La scuola italiana è in perenne stato critico
Che la scuola italiana non stia vivendo un momento felice non lo appuriamo certamente da oggi. La preoccupante situazione nella quale riversa da anni ha molteplici responsabili e tra questi spicca il Miur (Ministero dell'Istruzione, dell'Università e della Ricerca).
Il nuovo anno scolastico inizia con alcune novità: la "promozione facile" nella scuola primaria e secondaria di primo grado (col voto favorevole alla promozione di un solo docente), l'innalzamento dell'obbligo scolastico (dai 16 ai 18 anni d'età), il ridimensionamento del percorso liceale in via sperimentale da cinque a quattro anni e l'utilizzo dello smartphone.
A giudizio del ministro Valeria Fedeli, i primi due provvedimenti servono per combattere il fenomeno della dispersione scolastica; lo smartphone tende a favorire l'apprendimento, la comunicazione e l'espressione dell'alunno.
La realtà sovverte i presunti nobili propositi della Fedeli: i provvedimenti del Miur non hanno nulla a che vedere con l'idea di vera buona scuola. Traspare oggettivamente un'idea distorta e ignorante dell'attuale realtà scolastica.
Se il Ministro conoscesse le reali motivazioni della dispersione scolastica, non si azzarderebbe nemmeno di ipotizzare un provvedimento che sminuisce la bocciatura. La non ammissione è un mezzo utile affinché gli studenti con gravi carenze possano colmare l'anno successivo quei limiti, con maggiore maturità e più impegno. Questa disposizione va contro la meritocrazia, formerà generazioni di ragazze e ragazzi non abituati allo studio e all'impegno, dentro e fuori la scuola.
Per quanto concerne l'utilizzo dello smartphone, il ministro Valeria Fedeli ha tentato di giustificare la scelta indicando questo mezzo al solo scopo "didattico e consapevole". Un chiarimento superfluo, che non frena le perplessità in merito all'abuso delle tecnologie da parte di bambini e adolescenti. Sfuggono all'attenzione del legislatore le ricerche sulle conseguenze delle tecnologie sulla capacità di concentrazione e sul rendimento.
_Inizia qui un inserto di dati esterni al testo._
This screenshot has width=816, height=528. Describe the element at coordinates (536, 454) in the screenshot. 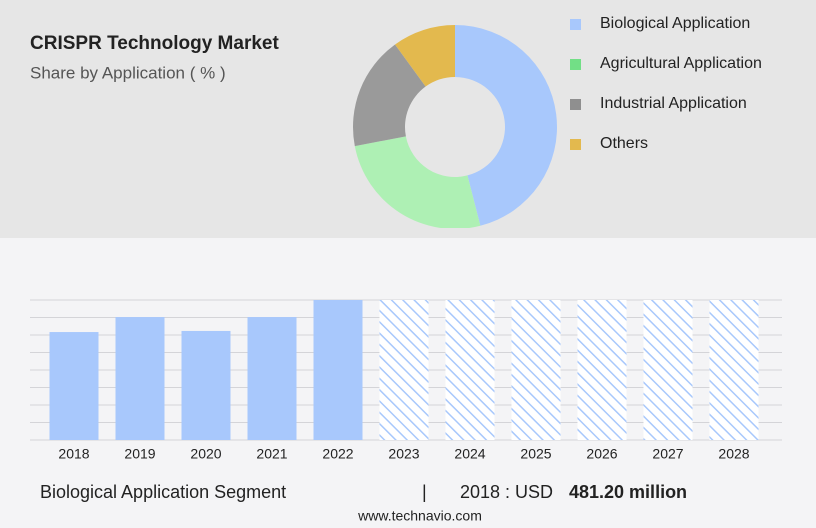

I see `x-tick-label: 2025` at that location.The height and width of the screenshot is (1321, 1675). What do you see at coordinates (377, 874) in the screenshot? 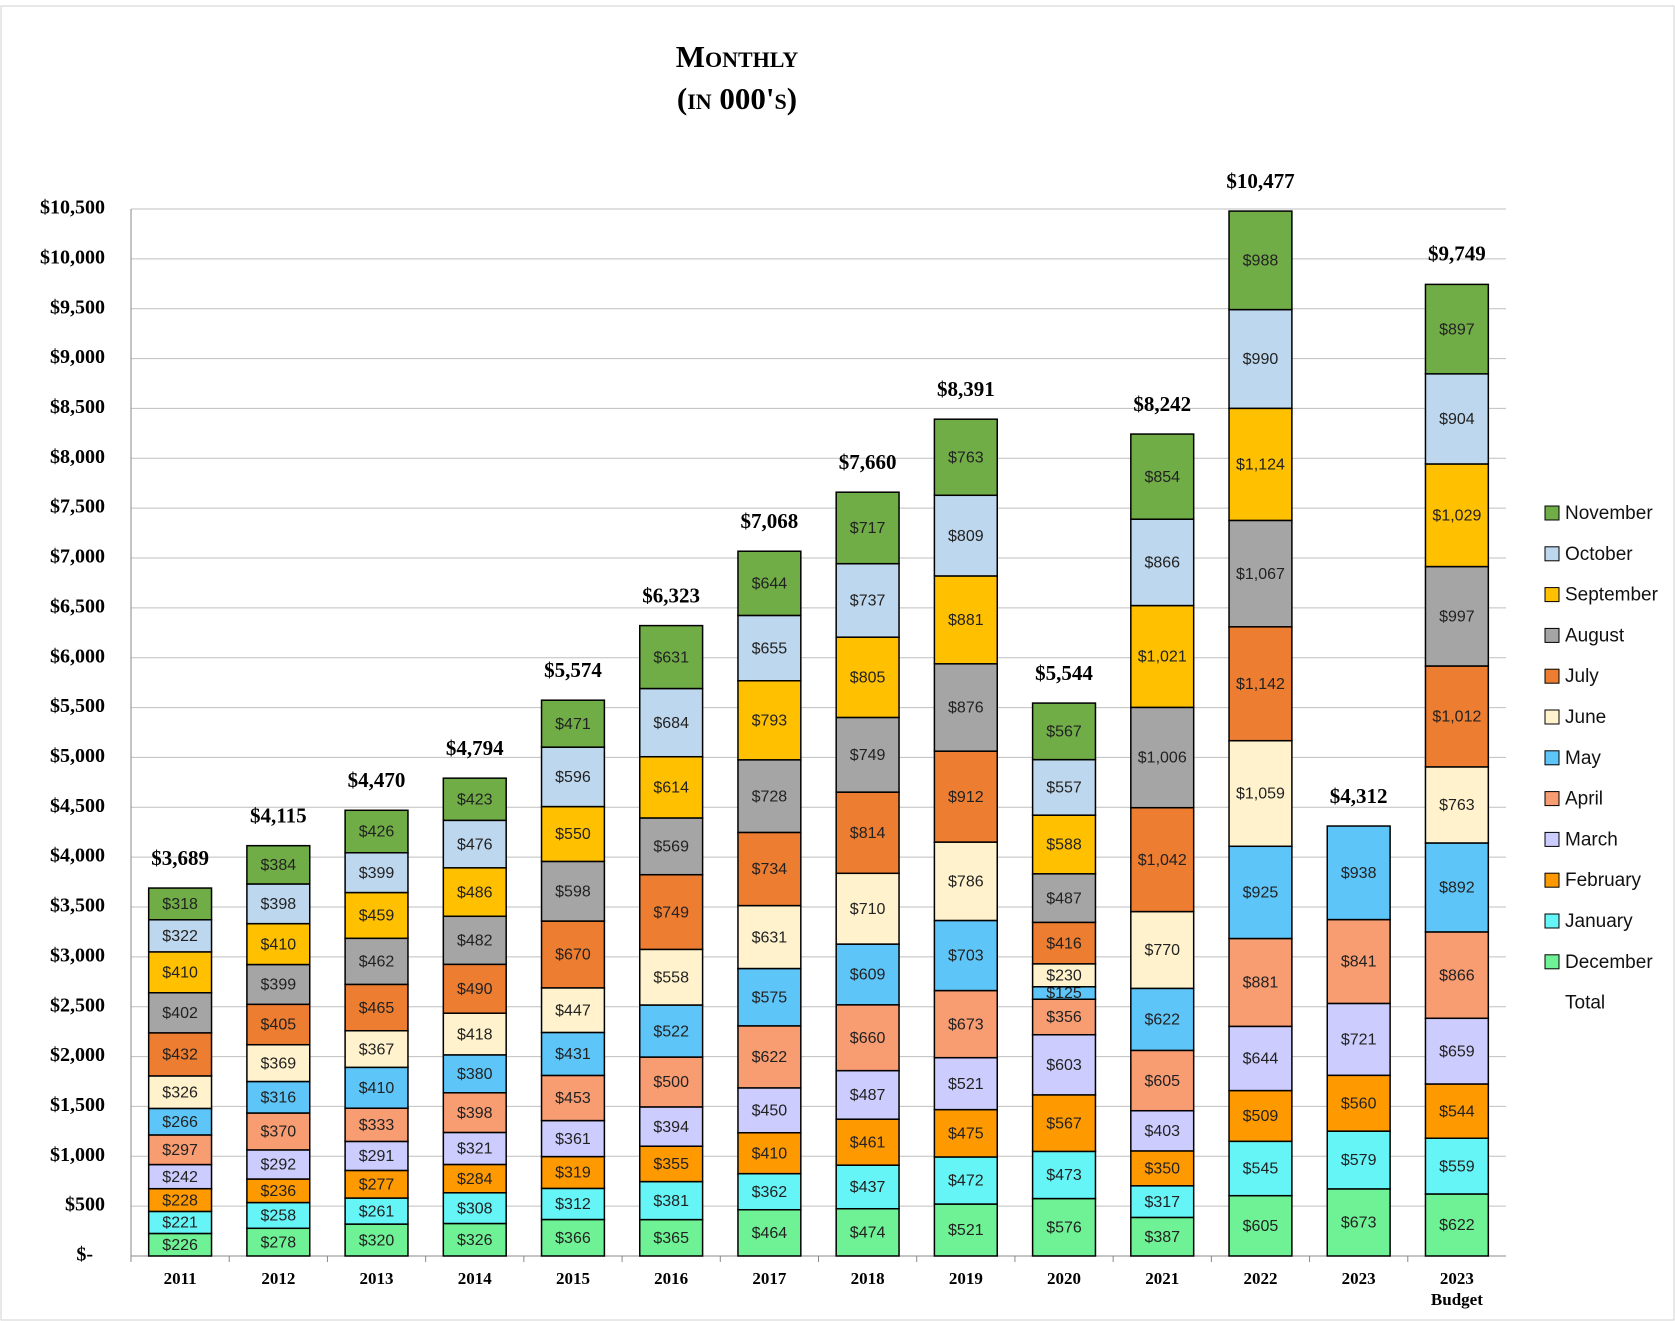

Quindi, più che aprire ambiti di utilizzo, il Miur dovrebbe invitare a una limitazione dell'uso dello smartphone, sfruttando una istituzione strutturata come la scuola a sostegno dei genitori. Invece niente. La scuola, che avrebbe la forza e il ruolo per vietare l'utilizzo dello smartphone durante le attività didattiche, diventa complice degli effetti negativi dei dispositivi tecnologici sulla nostra quotidianità.
In conclusione, prima di ridimensionare il sistema scuola è doveroso che il Miur conosca approfonditamente codesta realtà. Questi provvedimenti non fanno emergere le potenzialità degli studenti, anzi solo loro nocivi. La scuola italiana presenta numerose criticità, colmate parzialmente dal lavoro di insegnanti che portano avanti, tra mille peripezie, il complesso ruolo didattico ed educativo, in comunione con le famiglie.
Crollano i tetti e i pavimenti degli edifici scolastici, ma anche e soprattutto le fondamenta del sistema didattico ed educativo della scuola.
Se l'istruzione è l'arma più potente per cambiare il mondo, il Governo la uccide perché un popolo ignorante è più facile da manovrare.